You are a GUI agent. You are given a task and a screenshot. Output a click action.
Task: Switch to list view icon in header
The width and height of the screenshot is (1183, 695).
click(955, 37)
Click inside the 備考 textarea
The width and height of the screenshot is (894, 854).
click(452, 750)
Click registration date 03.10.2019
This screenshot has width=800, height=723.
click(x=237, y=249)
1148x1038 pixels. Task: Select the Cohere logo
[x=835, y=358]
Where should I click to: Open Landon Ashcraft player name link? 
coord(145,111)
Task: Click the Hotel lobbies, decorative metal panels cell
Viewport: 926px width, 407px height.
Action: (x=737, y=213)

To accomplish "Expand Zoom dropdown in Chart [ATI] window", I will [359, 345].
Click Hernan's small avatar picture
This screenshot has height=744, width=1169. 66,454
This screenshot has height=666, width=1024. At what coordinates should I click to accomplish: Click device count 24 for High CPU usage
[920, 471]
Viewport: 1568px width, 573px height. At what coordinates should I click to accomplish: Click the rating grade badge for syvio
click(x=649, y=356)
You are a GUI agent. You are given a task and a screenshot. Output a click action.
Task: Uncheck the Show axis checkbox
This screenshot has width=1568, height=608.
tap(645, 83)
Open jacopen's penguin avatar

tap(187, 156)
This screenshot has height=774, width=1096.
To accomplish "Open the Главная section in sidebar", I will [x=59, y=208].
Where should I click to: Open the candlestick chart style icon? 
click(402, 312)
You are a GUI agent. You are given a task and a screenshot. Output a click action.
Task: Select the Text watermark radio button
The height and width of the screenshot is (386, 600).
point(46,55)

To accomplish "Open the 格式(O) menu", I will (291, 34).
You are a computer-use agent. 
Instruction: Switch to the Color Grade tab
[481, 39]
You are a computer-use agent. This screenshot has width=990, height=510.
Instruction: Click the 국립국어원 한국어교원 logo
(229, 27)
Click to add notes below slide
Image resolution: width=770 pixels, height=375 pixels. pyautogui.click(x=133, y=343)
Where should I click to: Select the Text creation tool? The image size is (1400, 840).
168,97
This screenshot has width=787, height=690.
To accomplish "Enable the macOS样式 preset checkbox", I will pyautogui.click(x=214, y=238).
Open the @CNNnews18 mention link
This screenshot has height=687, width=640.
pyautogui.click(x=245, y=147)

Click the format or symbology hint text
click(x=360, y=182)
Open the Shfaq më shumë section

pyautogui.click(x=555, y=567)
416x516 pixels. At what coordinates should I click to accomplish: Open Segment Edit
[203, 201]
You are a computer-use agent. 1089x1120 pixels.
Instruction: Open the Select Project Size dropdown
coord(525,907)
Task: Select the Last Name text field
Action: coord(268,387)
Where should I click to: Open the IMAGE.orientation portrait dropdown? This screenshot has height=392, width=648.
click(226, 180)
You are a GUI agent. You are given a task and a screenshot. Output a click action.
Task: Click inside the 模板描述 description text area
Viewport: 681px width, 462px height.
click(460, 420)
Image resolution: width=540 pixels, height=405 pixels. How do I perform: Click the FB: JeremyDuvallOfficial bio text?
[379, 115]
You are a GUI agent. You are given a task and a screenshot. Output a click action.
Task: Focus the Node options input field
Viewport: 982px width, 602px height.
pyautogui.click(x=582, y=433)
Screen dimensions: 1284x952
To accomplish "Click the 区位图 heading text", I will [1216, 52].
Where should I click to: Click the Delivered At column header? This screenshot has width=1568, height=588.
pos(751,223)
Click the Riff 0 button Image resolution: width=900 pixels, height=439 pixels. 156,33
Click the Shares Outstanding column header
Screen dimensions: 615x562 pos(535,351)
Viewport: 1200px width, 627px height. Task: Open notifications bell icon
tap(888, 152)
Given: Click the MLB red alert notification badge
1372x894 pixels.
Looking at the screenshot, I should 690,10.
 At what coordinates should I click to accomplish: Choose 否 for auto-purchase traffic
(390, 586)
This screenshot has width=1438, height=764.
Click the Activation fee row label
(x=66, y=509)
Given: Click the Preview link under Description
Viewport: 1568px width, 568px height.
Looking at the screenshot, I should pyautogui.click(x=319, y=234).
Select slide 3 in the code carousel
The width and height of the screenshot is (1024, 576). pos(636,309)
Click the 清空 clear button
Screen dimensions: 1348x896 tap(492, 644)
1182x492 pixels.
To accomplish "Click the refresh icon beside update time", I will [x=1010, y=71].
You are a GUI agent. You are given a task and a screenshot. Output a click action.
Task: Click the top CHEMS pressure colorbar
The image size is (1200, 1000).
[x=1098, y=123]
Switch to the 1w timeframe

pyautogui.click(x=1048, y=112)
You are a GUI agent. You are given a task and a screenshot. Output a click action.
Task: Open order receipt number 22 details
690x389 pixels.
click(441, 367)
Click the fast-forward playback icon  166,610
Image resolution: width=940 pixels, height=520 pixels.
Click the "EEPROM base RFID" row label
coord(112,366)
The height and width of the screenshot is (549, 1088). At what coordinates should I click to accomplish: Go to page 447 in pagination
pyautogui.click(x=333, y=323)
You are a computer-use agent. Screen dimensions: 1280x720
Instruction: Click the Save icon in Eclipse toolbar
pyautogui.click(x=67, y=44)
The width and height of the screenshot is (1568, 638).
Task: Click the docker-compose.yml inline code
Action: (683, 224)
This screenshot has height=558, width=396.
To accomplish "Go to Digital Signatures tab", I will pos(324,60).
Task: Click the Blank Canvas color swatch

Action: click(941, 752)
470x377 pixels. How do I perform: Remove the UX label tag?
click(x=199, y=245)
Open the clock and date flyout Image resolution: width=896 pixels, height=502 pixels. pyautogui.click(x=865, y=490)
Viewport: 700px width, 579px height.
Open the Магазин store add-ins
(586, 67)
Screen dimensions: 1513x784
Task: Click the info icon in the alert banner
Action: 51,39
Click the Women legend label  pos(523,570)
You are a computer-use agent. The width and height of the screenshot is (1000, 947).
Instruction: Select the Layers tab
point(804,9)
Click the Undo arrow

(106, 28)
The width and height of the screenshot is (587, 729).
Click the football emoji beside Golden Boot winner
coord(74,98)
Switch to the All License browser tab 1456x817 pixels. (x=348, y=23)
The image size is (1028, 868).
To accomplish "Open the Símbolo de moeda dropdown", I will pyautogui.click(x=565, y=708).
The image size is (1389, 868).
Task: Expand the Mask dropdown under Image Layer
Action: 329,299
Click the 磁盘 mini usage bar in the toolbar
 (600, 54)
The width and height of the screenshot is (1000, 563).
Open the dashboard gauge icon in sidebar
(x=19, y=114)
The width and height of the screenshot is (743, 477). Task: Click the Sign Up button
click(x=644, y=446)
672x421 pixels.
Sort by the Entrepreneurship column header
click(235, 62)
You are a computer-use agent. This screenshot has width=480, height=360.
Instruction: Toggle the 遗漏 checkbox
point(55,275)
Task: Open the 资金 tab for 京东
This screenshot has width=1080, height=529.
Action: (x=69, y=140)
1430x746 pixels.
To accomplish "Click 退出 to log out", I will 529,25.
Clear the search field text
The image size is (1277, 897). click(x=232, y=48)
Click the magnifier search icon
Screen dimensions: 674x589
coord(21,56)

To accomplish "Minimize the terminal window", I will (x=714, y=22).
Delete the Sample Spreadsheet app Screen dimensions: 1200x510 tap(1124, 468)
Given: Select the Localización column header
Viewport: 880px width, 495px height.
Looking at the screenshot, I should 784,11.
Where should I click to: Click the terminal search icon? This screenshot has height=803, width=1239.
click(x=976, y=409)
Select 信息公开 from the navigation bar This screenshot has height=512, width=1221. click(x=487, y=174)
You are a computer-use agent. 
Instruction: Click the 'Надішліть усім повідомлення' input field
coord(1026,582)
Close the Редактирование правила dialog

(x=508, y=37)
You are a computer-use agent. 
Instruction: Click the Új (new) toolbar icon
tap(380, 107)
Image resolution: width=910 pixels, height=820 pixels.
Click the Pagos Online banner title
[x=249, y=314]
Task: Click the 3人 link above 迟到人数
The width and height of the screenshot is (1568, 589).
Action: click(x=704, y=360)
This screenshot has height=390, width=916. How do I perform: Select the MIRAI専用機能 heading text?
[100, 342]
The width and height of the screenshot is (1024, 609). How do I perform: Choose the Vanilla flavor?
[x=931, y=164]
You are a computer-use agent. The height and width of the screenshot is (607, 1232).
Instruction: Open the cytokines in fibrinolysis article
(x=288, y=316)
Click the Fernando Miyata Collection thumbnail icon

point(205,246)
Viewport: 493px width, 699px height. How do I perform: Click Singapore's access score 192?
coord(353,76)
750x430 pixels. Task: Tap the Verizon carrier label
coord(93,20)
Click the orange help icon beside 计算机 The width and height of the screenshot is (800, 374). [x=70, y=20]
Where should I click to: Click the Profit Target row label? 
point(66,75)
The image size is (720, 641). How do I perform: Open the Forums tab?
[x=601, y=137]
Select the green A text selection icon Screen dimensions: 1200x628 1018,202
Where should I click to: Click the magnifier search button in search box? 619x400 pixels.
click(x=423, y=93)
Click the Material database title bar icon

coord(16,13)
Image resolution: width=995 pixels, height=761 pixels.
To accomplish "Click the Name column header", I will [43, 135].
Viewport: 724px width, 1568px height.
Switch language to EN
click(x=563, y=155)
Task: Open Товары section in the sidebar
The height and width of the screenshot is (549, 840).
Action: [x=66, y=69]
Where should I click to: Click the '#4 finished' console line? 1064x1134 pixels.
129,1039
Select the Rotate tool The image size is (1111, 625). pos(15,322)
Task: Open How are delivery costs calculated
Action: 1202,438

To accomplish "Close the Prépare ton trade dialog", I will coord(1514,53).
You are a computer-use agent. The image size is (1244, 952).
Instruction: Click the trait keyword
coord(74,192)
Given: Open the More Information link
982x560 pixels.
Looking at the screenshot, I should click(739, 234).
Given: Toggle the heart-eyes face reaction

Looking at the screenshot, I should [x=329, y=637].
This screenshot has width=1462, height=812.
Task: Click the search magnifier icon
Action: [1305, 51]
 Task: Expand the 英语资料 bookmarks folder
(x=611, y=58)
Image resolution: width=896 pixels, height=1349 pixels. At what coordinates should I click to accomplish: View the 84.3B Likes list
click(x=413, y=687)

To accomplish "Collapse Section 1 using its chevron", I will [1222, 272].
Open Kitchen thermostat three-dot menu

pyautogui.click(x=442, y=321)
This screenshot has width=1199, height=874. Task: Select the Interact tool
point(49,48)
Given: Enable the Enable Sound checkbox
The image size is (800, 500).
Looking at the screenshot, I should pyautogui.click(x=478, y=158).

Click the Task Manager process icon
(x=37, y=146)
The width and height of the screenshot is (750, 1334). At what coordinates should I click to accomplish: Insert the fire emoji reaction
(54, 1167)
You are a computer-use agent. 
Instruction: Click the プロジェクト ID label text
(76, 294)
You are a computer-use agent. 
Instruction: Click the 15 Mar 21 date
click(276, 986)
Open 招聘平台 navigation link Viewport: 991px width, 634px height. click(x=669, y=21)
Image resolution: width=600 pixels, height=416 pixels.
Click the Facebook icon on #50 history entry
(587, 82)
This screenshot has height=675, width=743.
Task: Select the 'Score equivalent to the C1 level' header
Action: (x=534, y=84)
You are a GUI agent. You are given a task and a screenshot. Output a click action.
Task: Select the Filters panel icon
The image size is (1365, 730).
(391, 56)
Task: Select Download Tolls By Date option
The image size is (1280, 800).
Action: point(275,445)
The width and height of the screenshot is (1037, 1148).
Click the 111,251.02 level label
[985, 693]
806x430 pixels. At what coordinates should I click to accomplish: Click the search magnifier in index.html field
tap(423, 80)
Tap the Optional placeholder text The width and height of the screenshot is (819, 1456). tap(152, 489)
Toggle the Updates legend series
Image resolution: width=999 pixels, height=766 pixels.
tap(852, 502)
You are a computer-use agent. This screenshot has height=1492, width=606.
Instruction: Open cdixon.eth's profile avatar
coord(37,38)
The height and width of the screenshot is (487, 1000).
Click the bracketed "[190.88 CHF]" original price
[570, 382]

_WHAT THE EXERCISE ASKS_
Repeat, character for character, the lines from the one that holds "The height and width of the screenshot is (487, 1000)." to the final line of the material, inclusive, and no other lines.

_TASK OUTPUT_
The height and width of the screenshot is (487, 1000).
Click the bracketed "[190.88 CHF]" original price
[570, 382]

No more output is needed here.